START Records for processing

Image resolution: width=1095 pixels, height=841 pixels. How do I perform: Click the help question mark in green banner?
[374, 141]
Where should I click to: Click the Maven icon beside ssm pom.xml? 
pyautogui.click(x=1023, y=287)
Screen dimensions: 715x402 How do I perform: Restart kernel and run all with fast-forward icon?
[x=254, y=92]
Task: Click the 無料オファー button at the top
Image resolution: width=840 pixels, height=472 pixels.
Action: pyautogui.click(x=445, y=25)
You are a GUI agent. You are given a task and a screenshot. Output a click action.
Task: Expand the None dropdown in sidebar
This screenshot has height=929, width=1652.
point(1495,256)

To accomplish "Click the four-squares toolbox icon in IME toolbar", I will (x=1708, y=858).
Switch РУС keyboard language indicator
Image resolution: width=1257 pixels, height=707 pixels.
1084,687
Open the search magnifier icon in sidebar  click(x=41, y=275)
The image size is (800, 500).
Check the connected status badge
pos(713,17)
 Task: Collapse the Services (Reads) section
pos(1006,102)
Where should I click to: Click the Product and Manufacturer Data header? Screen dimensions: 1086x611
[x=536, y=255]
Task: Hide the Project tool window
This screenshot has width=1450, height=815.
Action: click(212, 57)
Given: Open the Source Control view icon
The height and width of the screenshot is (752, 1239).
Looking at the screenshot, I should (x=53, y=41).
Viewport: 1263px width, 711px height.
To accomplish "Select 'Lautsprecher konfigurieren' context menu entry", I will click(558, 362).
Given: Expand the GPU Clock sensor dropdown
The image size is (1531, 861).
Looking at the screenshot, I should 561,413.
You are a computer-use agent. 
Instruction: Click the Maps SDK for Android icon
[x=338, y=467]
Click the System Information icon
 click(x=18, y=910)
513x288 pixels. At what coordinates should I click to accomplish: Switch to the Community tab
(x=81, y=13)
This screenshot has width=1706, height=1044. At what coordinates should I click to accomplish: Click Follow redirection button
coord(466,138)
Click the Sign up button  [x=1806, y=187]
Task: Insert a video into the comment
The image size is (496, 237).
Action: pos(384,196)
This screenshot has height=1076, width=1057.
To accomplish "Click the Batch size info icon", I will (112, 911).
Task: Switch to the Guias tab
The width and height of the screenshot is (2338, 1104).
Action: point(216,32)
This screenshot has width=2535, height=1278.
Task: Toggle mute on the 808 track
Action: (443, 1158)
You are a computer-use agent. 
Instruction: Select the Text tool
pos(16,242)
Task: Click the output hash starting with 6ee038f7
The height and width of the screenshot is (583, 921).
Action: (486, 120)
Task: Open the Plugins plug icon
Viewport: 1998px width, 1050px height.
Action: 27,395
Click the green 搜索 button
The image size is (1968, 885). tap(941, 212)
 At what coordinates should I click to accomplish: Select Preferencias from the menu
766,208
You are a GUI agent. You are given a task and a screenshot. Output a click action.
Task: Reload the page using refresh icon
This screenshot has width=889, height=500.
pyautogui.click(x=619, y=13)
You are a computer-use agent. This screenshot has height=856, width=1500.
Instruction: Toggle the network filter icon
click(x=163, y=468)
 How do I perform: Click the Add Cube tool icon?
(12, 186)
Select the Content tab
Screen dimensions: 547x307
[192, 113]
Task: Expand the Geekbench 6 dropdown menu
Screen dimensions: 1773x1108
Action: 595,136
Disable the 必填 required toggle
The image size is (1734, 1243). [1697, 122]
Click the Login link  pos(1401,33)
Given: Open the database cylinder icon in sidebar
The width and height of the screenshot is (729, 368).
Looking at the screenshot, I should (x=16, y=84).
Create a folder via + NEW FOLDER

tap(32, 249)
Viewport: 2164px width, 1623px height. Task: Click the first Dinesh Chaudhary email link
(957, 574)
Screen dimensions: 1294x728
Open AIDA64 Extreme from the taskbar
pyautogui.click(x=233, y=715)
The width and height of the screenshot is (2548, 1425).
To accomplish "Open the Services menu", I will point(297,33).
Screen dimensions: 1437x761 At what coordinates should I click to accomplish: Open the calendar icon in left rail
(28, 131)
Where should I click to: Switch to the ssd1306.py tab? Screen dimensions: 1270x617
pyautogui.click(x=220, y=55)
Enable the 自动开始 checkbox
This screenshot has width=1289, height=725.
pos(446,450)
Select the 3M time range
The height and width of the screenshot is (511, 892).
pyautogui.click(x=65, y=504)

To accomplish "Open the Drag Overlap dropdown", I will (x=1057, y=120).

END Records for processing

#### What to work on:
An exact transcription of the lines from the start of the listing through the line bearing "Given: Open the Source Control view icon" is the whole answer.

#### Result of the exercise:
Image resolution: width=1095 pixels, height=841 pixels. How do I perform: Click the help question mark in green banner?
[374, 141]
Where should I click to: Click the Maven icon beside ssm pom.xml? 
pyautogui.click(x=1023, y=287)
Screen dimensions: 715x402 How do I perform: Restart kernel and run all with fast-forward icon?
[x=254, y=92]
Task: Click the 無料オファー button at the top
Image resolution: width=840 pixels, height=472 pixels.
Action: pyautogui.click(x=445, y=25)
You are a GUI agent. You are given a task and a screenshot. Output a click action.
Task: Expand the None dropdown in sidebar
This screenshot has height=929, width=1652.
point(1495,256)

To accomplish "Click the four-squares toolbox icon in IME toolbar", I will (x=1708, y=858).
Switch РУС keyboard language indicator
Image resolution: width=1257 pixels, height=707 pixels.
1084,687
Open the search magnifier icon in sidebar  click(x=41, y=275)
The image size is (800, 500).
Check the connected status badge
pos(713,17)
 Task: Collapse the Services (Reads) section
pos(1006,102)
Where should I click to: Click the Product and Manufacturer Data header? Screen dimensions: 1086x611
[x=536, y=255]
Task: Hide the Project tool window
This screenshot has width=1450, height=815.
Action: click(212, 57)
Given: Open the Source Control view icon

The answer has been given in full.